:: THE DATA ::

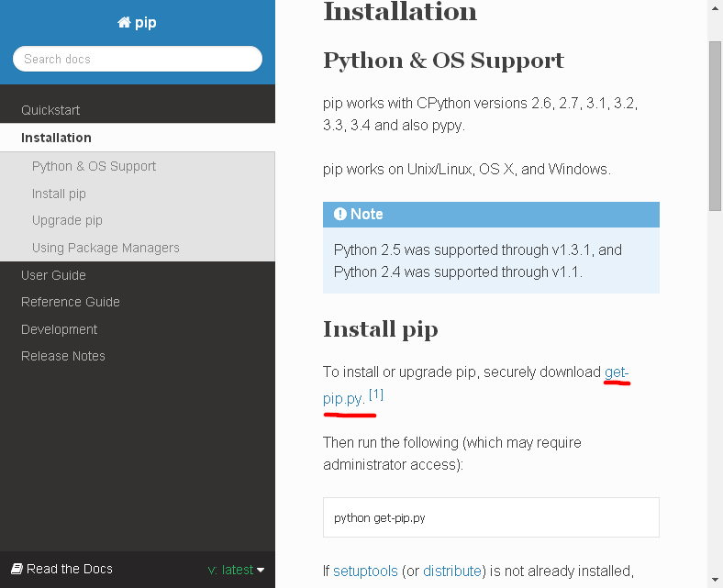Click the pip home icon
Image resolution: width=723 pixels, height=588 pixels.
click(x=124, y=22)
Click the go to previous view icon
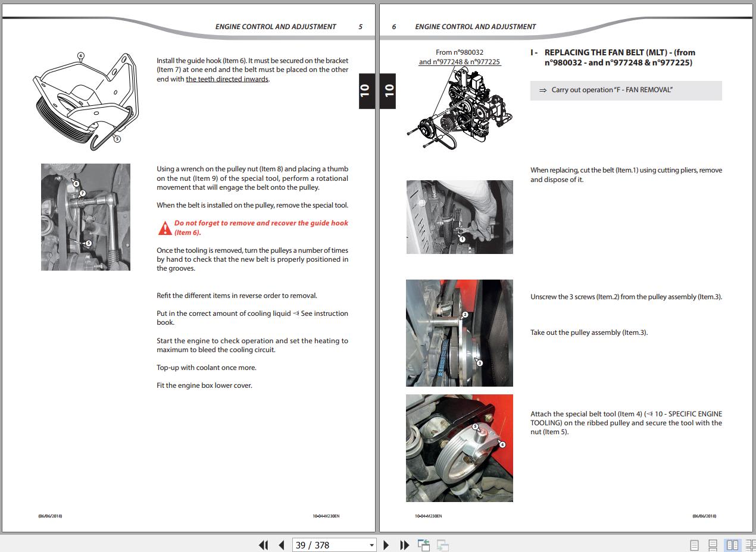 point(424,545)
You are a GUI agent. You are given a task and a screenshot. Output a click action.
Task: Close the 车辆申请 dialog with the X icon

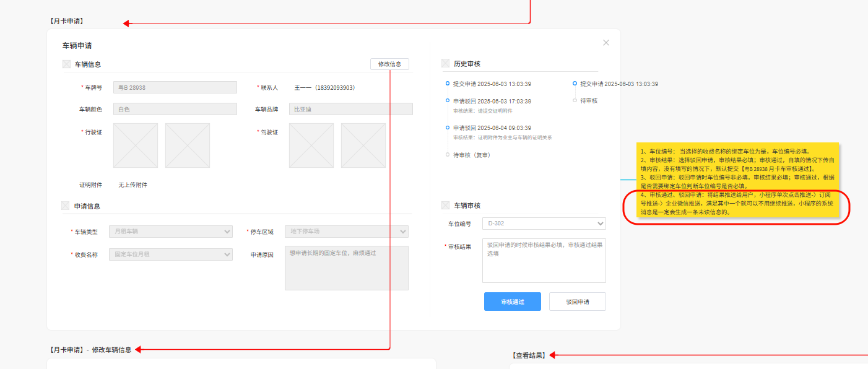(x=605, y=42)
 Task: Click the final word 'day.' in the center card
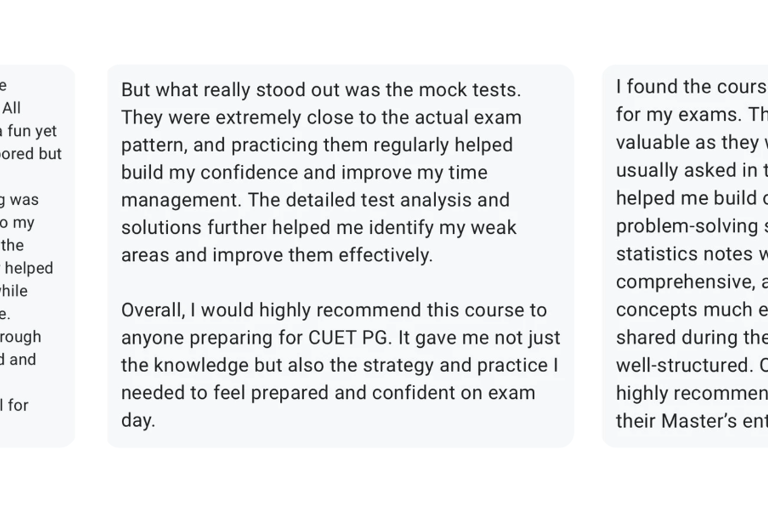click(x=138, y=420)
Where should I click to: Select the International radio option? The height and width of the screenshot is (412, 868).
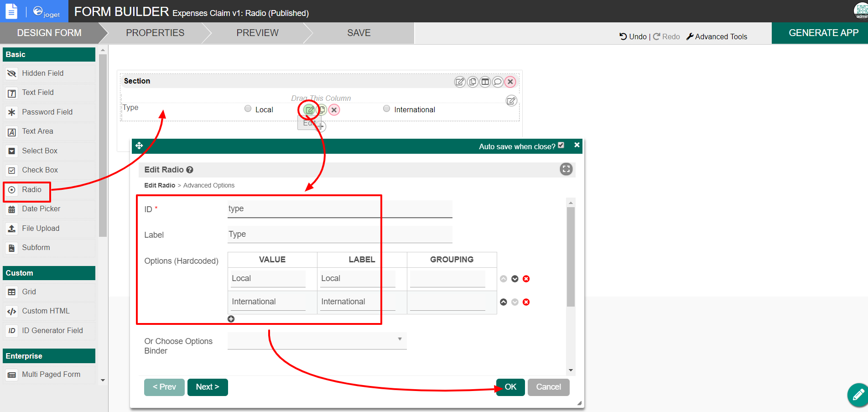point(387,109)
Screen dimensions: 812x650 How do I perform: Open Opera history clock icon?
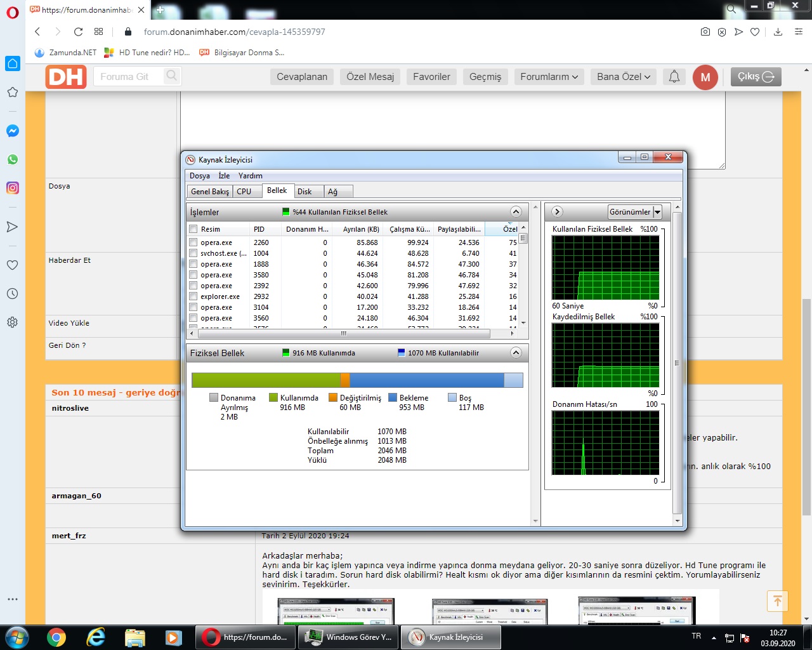click(x=13, y=294)
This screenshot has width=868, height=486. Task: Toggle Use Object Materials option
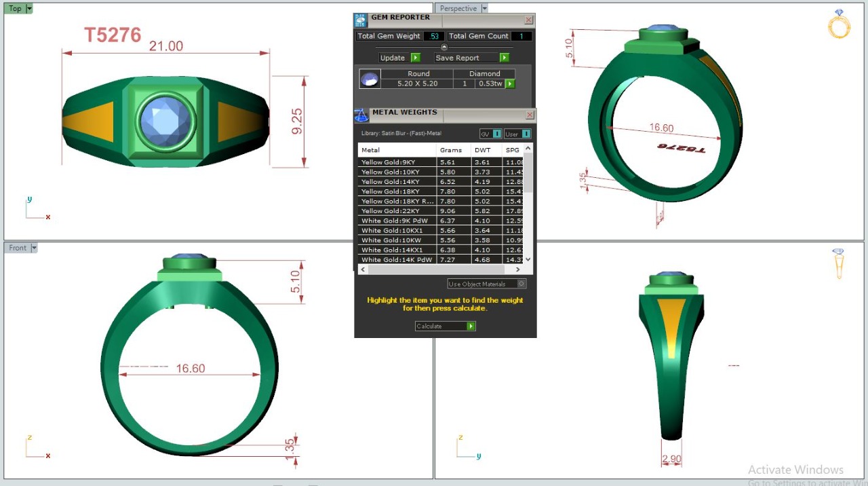pos(486,284)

:::

__WHAT NEEDS TO BE DONE__
Transcribe exactly the line that contains "Click the go to previous view icon" and each line after it through the end of the listing. Leave out the pictures.

__EXERCISE SOLUTION__
Click the go to previous view icon
 point(424,545)
You are a GUI agent. You are given a task and a screenshot. Output a click action.
Task: Close the 车辆申请 dialog with the X icon

(x=605, y=42)
 Task: Click the final word 'day.' in the center card
click(x=138, y=420)
Where should I click to: Select the International radio option? The height and width of the screenshot is (412, 868).
point(387,109)
Screen dimensions: 812x650 How do I perform: Open Opera history clock icon?
click(x=13, y=294)
This screenshot has width=868, height=486. Task: Toggle Use Object Materials option
pos(486,284)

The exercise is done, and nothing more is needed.